__Passage to read__
*** Block opens ***
As a parent are you concerned that your child is developing unhealthy eating habits?

There are two questions I’ve been asked repeatedly in the past week:

  1. How do I get my toddler to eat vegetables?
  2. How do I stop my teenager from overeating junk food?

These are legitimate concerns and as the mum of a toddler I’ve been diving deep into the research to better understand this topic. 

There is some fascinating research I want to share with you that provides a surprisingly simple answer to these two questions.

The answer lies in “The Division of Responsibility”.

This term is coined by Ellyn Satter, a paediatric dietitian and therapist who has done a substantial amount of research on childhood eating over the past 40 years.

When you apply Satter’s theory you’ll find that it solves – and can prevent– many childhood feeding problems.

Let me explain further.  The Division of Responsibility states simply that the parent is responsible for what food is provided, when it is provided and where it is provided. The child is responsible for how much and whether to eat.

Fundamental to your job as the parent is trusting that your child can determine how much and whether to eat from what you provide. When you do your job with feeding, your child can do their job with eating.

I know that this is very different from what many of us grew up with.  We were clearly instructed to “eat all of your dinner if you want dessert”.  There was possibly a comment or two about not wasting food as well.  The approach I’m recommending is the opposite to this.

Your job as a parent:

  • Choose and prepare the food.
  • Provide regular meals and snacks.
  • Make eating times pleasant.
  • Role-model how to behave at family mealtimes.
  • Be considerate of your child’s lack of food experience without catering to likes and dislikes.
  • Do not offer food or beverages (except for water) between meal and snack times.

Your child’s job:

  • Eat.
  • Eat the amount they need.
*** Block closes ***
__Work task 1__
Decide whether each statement agrees with the article on children's eating habits. For each one, answer yes or no and quote the words from the article that decide it. (a) Ellyn Satter is a paediatric dietitian and therapist. (b) The child is responsible for what food is provided. (c) Parents may offer beverages other than water between meal and snack times.
__Work task 2__
Output everything in the article on children's eating habits from "Fundamental to your" down to "and snack times.", copied word for word.

Records in a dataset:
*** Block opens ***
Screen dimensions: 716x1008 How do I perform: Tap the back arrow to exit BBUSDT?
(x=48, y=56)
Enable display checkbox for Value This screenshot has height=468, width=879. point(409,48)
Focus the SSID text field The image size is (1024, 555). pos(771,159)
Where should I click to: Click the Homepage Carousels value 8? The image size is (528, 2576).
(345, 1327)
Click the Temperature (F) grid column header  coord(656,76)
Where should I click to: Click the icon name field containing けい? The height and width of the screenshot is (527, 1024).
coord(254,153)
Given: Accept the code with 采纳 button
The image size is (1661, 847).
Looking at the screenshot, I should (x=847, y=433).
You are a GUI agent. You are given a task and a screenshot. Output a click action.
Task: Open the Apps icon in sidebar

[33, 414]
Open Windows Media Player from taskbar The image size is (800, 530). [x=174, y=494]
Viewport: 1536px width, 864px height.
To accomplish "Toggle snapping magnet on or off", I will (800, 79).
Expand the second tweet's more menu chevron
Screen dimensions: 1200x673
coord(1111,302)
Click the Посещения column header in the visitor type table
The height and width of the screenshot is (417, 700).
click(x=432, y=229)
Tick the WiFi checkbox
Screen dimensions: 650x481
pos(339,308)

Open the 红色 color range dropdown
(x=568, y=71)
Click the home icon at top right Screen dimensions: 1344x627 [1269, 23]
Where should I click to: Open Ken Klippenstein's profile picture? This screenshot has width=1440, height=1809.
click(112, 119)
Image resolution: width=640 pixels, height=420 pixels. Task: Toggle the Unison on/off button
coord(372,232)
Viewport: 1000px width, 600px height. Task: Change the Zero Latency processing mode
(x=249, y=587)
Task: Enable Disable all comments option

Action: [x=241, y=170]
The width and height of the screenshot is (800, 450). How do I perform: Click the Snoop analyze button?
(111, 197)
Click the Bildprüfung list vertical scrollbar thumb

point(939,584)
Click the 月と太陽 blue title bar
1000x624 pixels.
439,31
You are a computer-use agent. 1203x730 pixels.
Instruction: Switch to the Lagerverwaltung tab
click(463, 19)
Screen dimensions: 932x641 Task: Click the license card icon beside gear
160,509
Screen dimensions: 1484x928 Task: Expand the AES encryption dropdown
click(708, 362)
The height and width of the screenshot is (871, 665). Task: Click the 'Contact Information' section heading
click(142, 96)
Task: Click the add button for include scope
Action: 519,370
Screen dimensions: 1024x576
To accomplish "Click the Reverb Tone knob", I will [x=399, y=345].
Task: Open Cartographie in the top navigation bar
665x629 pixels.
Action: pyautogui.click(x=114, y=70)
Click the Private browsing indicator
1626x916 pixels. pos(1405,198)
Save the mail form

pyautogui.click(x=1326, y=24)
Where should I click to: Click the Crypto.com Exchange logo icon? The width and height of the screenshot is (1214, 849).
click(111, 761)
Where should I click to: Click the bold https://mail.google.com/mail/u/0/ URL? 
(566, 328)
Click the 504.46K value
*** Block closes ***
__Final answer 1__
(a) Yes: "Ellyn Satter, a paediatric dietitian and therapist"
(b) No: "the parent is responsible for what food is provided"
(c) No: "Do not offer food or beverages (except for water) between meal and snack times."

__Final answer 2__
Fundamental to your job as the parent is trusting that your child can determine how much and whether to eat from what you provide. When you do your job with feeding, your child can do their job with eating.

I know that this is very different from what many of us grew up with.  We were clearly instructed to “eat all of your dinner if you want dessert”.  There was possibly a comment or two about not wasting food as well.  The approach I’m recommending is the opposite to this.

Your job as a parent:

  • Choose and prepare the food.
  • Provide regular meals and snacks.
  • Make eating times pleasant.
  • Role-model how to behave at family mealtimes.
  • Be considerate of your child’s lack of food experience without catering to likes and dislikes.
  • Do not offer food or beverages (except for water) between meal and snack times.